あついやまい 1161字/30分
全身の血が煮立っている。
ひとも矢張り地球の子だと、皮肉にも今わの際に証明されてしまった。
際限なく上昇する海水温、厚く空を覆う大気に熱は閉じ込められ、最後のトリガーは引かれてしまった。
……その熱い病で死に至る地球の上で、ひとも同じく熱に侵され死にかけていた。
頭がぼんやりしていけない。煮立つ血潮が苛むものは、ひとの罪と母との絆。
最初の発症者は生まれたての赤ん坊だった。
取り上げた医師が声をあげるほどその赤子は体温が高く、生まれて1時間後に死んだ。体温は45度を超えていた。
それからぽつりぽつりと世界でその奇病を発症する者が現れた。症状はたったひとつ、「体温がどんどん上昇していく」こと。ひとはなすすべなく熱に倒れ、内側から熱い血潮に苛まれ死んでいった。
対処療法、延命措置はなんとか行えるようになっても、完治させる方法は見付からなかった。
私も研究者のはしくれである、この熱病の原因や治療法を懸命に探してきたが、発見出来ないままにこうして自分も病に倒れてしまった。

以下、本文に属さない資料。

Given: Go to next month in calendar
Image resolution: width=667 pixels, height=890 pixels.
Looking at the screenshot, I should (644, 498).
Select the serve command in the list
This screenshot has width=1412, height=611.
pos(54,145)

熱に脳髄を侵されて初めて知ったのは、……これがけして苦しくはないということ。頭はぼんやりするが、外気温との差だろうか、むしろ体感的には涼しくすごしやすい。
トリガーを引いて以降際限なく上昇し続ける気温に人類は適応できずにいたが――適応したところで遅かれ早かれ地球ごと死ぬのだが――、この熱病の患者は倦怠感以外は涼しげな顔で生活出来ていた。私も同じくに。
ただ、私にとってはこの頭にもやがかかった状態は深刻な悩みで、思索も研究も論文も書けずに過ごす日々は死にそうなくらい退屈だった。
理論的な、数学的な、知識による思索はまともに出来なかったため、自然と哲学や信仰などの方面に思考が飛躍する。
私はそういった方面には詳しくないためその思考は大抵の場合うまくまとまらずに不時着したが、ある時思いついたことだけは自分でもいい考えのような気がしていた。
熱に溺れて死にゆく子。母を焼き殺す子への罰か、それとも最後の慈悲か。
死へと至る熱い胸に抱かれ、苦しみを除かれまどろむ子らは、いずれはすべてが母の元に還るだろう。
それは、もしかしたら、幸せの一種かもしれない。
……数日前から、涼しいを通り越して寒くなってきている。
もう体温を計るのはやめていたが、恐らくそろそろ臨界点だ。
あの思いつきを胸に抱くうちは、死はそんなに恐ろしくはない。いずれすべての人類は死に絶えるだろうし、妻も子もとっくに向こうへ旅立っている。
私の胸に流れる血、胸から頭を満たしはらわたを巡り手足を駆ける真っ赤な血、溶岩のように沸き立つ流れを想像する。
熱く滾るその流れは、生命の根源的な風景のようだった。